Pour ceux qui sont nés à la fin des années 1970, le punk joue, c’est mon impression, un rôle presque mythique. Un peu comme si naître à ce moment-là de l’histoire de la musique, c’était naître dans la décadence, après la fin d’une période où la musique fut riche et foisonnante, souvent complexe et démesurée, naître au moment où la musique se simplifie à outrance, laissant ainsi la place à une énergie brute, pour ne pas dire brutale, dans un mouvement de réaction radicale. Cet anti-mythe du punk ne touche pas qu’à la musique. Il s’accompagne d’une philosophie de la vie, que l’on pourrait trouver plutôt simpliste, mais qui perpétue néanmoins par la négative un idéal rimbaldien, la poétique en moins, « live fast die young ».
Come on die young, en s’ouvrant sur les mots d’Iggy Pop, ce punk avant l’heure qui eut la bonne idée ou la malchance, comme on voudra, de ne pas mourir jeune, s’inscrit dans cette perspective. Ce n’est cependant la violente simplicité d’un riff de guitare salement saturée qui accompagne le discours, mais quelques arpèges esseulés. Nous sommes bien loin de la fureur que semblait annoncer ce
punk rock:. Tout l’album répercutera ce contre-pied. Les guitares n’exploseront que sur
christmas steps et pour quelques petites minutes seulement.

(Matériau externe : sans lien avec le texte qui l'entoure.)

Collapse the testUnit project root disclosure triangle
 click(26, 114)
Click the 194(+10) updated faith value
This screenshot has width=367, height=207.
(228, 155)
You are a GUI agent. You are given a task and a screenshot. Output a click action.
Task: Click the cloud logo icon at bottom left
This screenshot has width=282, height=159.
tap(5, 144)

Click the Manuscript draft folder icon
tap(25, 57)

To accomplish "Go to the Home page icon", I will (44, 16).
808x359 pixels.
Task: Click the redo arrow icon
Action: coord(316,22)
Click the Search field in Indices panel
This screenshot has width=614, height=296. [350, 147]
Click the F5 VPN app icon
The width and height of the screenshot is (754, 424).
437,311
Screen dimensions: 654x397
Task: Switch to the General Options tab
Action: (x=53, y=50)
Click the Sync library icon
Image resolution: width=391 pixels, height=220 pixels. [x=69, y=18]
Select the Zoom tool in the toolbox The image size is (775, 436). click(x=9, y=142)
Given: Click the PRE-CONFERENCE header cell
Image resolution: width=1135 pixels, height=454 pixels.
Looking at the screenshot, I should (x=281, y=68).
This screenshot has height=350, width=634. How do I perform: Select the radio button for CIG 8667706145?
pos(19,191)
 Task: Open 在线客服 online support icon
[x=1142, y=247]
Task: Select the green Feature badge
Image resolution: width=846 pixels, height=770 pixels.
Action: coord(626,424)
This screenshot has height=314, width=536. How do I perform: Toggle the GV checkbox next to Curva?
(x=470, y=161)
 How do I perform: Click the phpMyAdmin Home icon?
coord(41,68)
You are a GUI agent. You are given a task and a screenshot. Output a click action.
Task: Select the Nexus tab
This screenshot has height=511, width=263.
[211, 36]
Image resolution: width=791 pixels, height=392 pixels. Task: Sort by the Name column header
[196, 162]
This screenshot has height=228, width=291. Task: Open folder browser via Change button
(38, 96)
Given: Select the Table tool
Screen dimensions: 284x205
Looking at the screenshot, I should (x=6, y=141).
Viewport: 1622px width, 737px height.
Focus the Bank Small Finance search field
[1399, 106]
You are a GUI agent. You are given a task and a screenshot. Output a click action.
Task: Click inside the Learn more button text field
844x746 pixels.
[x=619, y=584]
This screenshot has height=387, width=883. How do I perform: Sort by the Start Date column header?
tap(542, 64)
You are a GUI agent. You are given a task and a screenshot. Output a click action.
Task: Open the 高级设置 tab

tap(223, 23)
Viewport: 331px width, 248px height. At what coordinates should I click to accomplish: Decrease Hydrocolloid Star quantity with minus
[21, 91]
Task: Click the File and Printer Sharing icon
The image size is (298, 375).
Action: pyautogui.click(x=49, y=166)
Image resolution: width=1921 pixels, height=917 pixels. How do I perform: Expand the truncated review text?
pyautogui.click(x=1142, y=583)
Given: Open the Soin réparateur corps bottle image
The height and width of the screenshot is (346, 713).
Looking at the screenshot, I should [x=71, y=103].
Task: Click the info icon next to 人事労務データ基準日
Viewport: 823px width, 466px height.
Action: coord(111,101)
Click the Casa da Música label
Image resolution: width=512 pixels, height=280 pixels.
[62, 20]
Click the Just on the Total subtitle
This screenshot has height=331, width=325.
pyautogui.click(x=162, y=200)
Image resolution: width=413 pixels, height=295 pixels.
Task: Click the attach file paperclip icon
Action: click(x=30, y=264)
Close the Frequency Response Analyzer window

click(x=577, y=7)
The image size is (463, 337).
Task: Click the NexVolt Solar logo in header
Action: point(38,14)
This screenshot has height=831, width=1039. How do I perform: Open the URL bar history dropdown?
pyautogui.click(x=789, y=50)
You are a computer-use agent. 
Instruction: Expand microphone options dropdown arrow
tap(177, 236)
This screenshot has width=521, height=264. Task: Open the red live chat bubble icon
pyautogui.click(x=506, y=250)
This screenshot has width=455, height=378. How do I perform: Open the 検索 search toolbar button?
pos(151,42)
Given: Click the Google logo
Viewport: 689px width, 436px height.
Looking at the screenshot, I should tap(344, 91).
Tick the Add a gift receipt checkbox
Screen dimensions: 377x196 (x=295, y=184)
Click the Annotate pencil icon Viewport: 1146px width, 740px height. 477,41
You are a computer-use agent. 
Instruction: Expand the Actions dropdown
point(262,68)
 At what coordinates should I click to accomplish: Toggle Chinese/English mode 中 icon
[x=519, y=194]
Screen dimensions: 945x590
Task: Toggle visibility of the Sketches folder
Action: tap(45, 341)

L’intention est ailleurs. Elle est à chercher dans ces notes jouées comme en caressant les cordes et qui pourtant résonnent avec lourdeur. Dès lors, il n’est peut-être pas dépourvu de pertinence de parler de « post-punk » et ce, non dans un sens historique, mais au sens où ce serait une intention punk qui présiderait aux morceaux, intention qui se livrerait comme doucement désabusée. Il n’y aurait pour s’en convaincre qu’à écouter
cody : n’est-ce pas de l’aveu de ses auteurs eux-mêmes : une « sad song » ? À la révolte réactive se substituerait ainsi la tristesse d’une chanson : le sujet n’est plus tant la société dans laquelle on vit que la musique elle-même. À la rébellion aurait fait place la tristesse et à un discours contestataire, un discours sur la musique que l’on joue, comme pour bien affirmer que l’on sait ce que l’on fait.
Peut-être.
Toutefois, il me paraîtra toujours étrange qu’un des moments les plus forts de l’album s’appelle kappa et que « kappa » soit une marque que le groupe déclare porter, comme il déclare utiliser des cymbales zildjian. Démarche surprenante pour des punks, furent-ils seulement des post-punks. J’avoue ne pas savoir quel sens donner à ce qui pourrait bien être une contradiction entre l’intention affichée et un aspect de sa réalisation. Sans doute, n’y en a-t-il aucun. Quand j’en arrive à ce point, je me dis que la musique est belle et que c’est bien assez. Alors, je l’écoute, c’est tout. C’est peut-être ça aussi le « post-punk ».